11 Ağustos 2014 Pazartesi

First Lady'ine bak, demokrasini anla


Kimse türban için dini bir örtü ve özgürlük karşıtlığıyla alakası yok diye iddiada bulunmasın. Son Cumhurbaşkanlığı seçiminden sonra Cumhurbaşkanı eşlerinin kılık kıyafetlerine bakarsanız, ne kadar yaşam tarzları, hayat bakış açıları ve özgürlük anlayışlarıyla paralel olduğunu görürsünüz. Diyebilirim ki türban da, iktidarın ideolojisine paralel bir semboldür. Sadece din amacıyla baş örtülseydi, o zaman bütün Müslümanlar başlarını kapatırdı. Gerçi başını örtenler ve en başta örtülmesini isteyen erkekler ideolojilerine uygun olarak örtmeyenlere tam bir Müslüman gözüyle bakmıyorlar ayrı mesele.
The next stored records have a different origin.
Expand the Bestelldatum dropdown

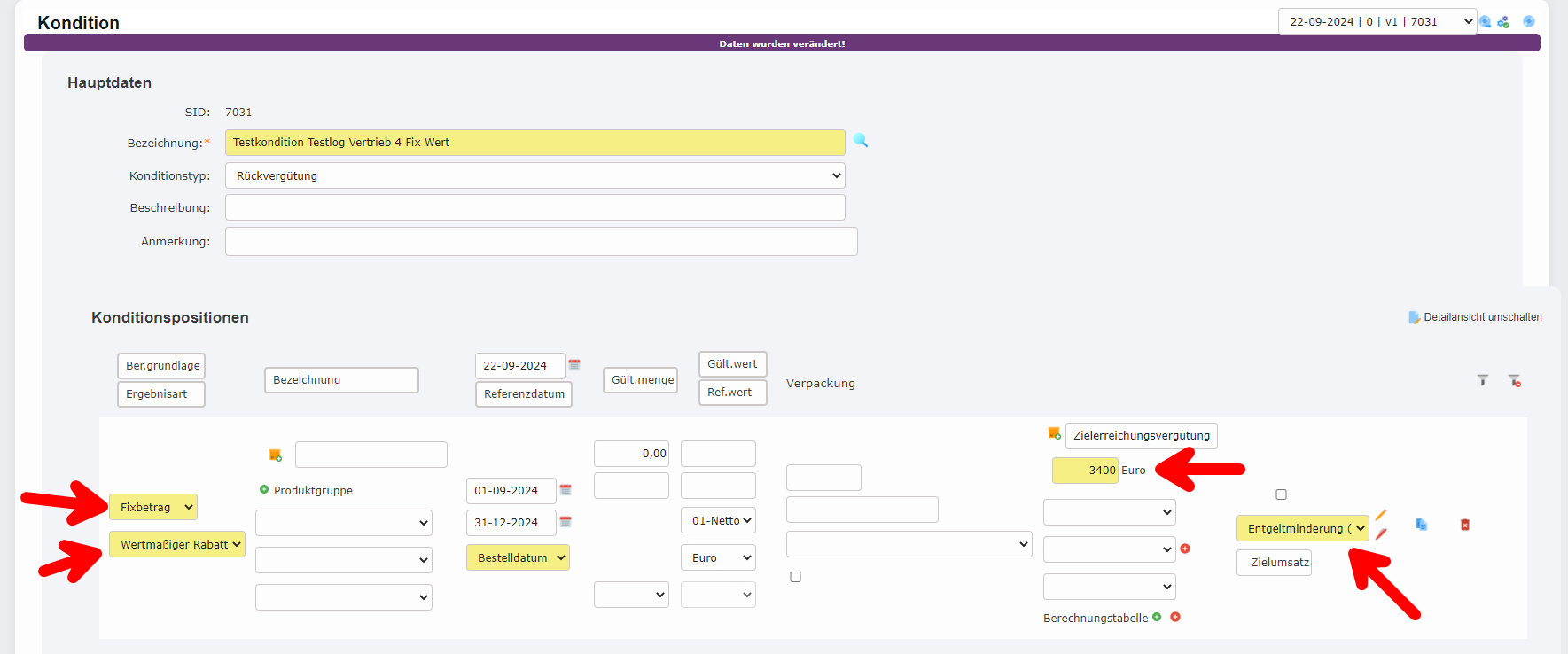point(518,557)
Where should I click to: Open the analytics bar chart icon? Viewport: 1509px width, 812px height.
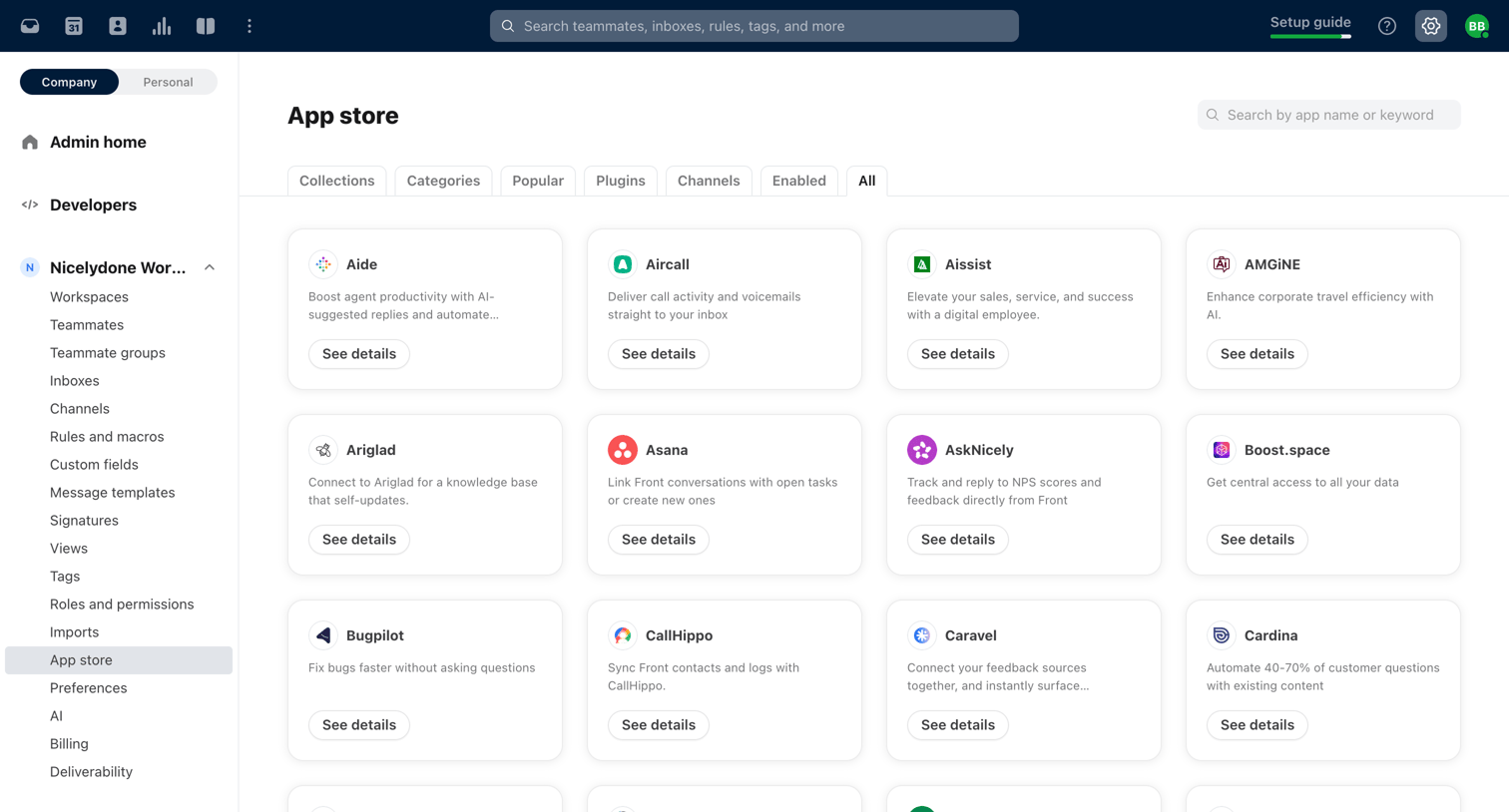[162, 26]
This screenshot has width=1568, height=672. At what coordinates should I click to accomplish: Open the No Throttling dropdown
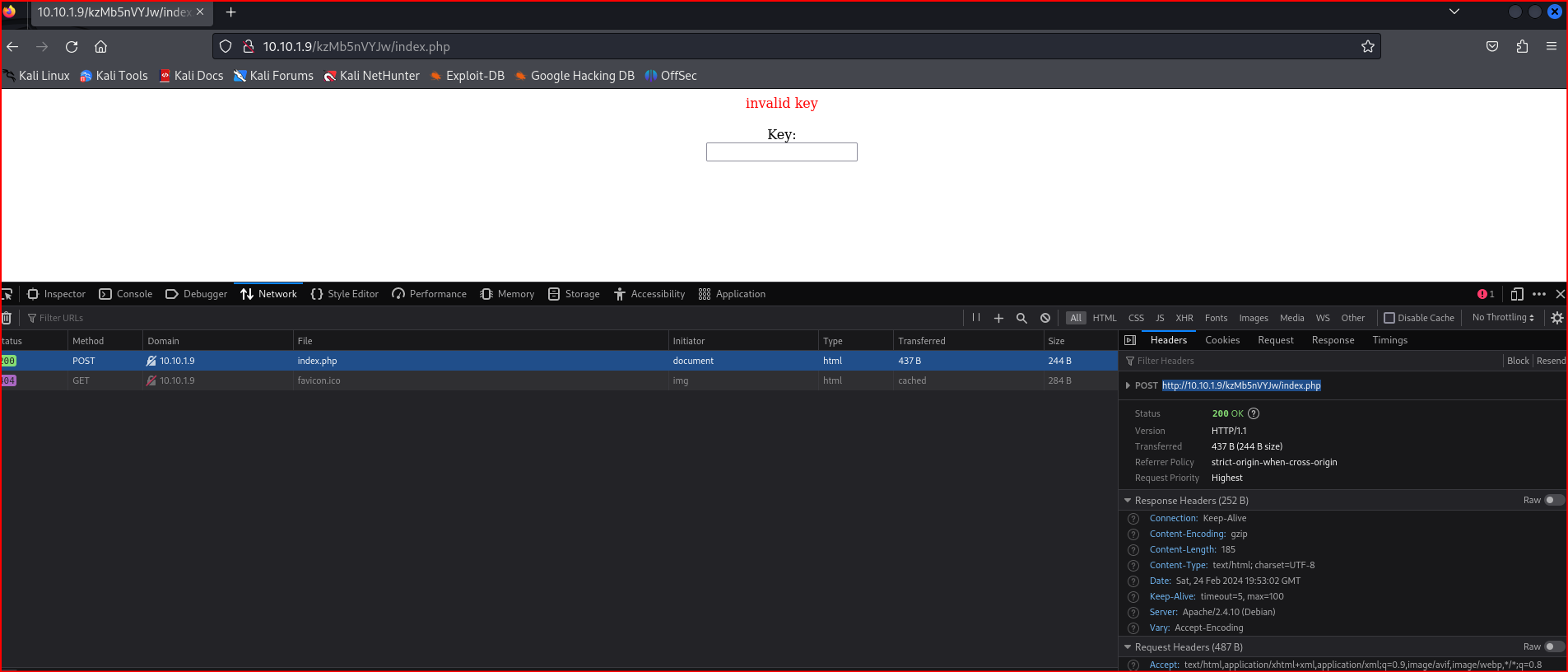pyautogui.click(x=1502, y=318)
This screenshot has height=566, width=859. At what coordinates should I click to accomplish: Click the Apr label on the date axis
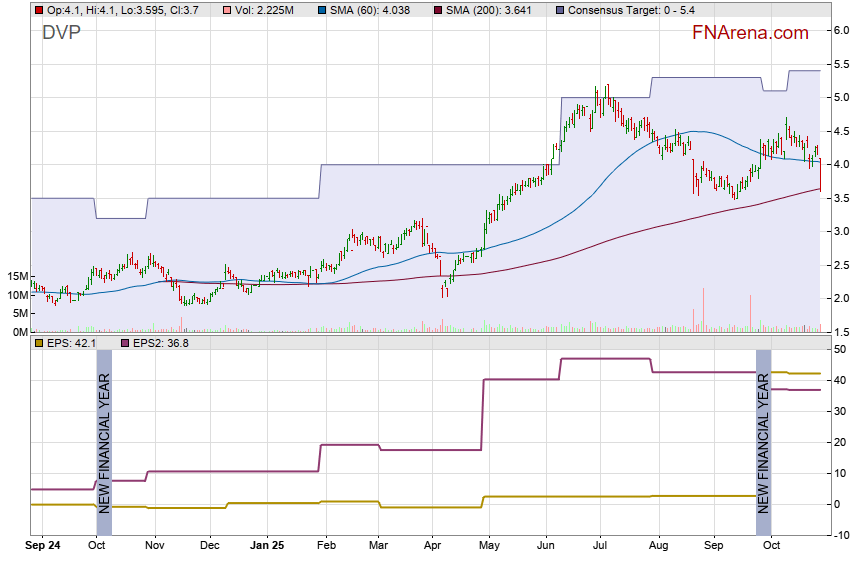click(433, 547)
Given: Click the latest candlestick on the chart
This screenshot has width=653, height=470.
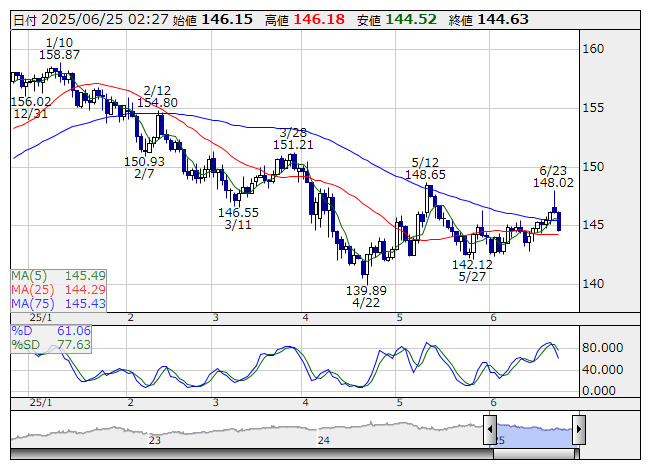Looking at the screenshot, I should click(x=559, y=221).
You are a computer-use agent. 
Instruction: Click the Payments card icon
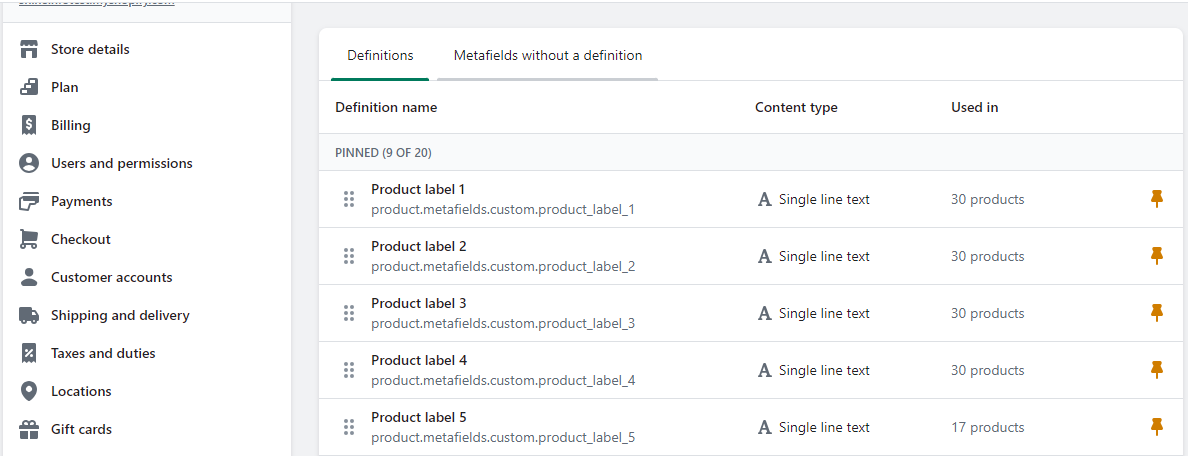pyautogui.click(x=30, y=201)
91 yıllık Cumhuriyet sürecindeki Först Leydi denilen Cumhurbaşkanı eşlerine tek tek bakarsanız, dönem dönem demokrasi tarihimizi görebilirsiniz. İşin tuhafı, heteroseksist iktidarların demokrasi anlayışlarını eşlerinin kılık kıyafetleriyle sembolize etmeleri. Kıyafetlerle sembolik anlamda niye kendileri ileri-geri yapmıyorlar da eşlerini öne sürüyorlar ideolojilerini temsilen acaba? Yani zihniyetiniz ne ise ona göre giyinin. Tabi lafım zihniyetiyle paralel giyinen Cumhurbaşkanlarına değil, zihniyetine ters düşecek şekilde giyinen Cumhurbaşkanlarına. Herhalde gerici olarak lanse edilmeyi yakıştıramıyorlar kendilerine veya demokrasi kılığıyla göz boyamak istiyorlar ki, demokrasi anlayışlarını eşlerine temsil ettiriyorlar.

Cumhurbaşkanı eşlerinin fotoğraflardaki kıyafetleri ve yaşama dair verdikleri pozlar gerçekten çok şey anlatıyor. Orta halli muhafazakarlık var, liberallik var, Cumhuriyetçilik var, daha benim göremediğim başka şeyler de vardır ama son dönemlerde dindarlık var. İktidar politikaları heteroseksizmin kadın üzerinden yürüttüğü ideolojik bir varoluş mücadelesi mi?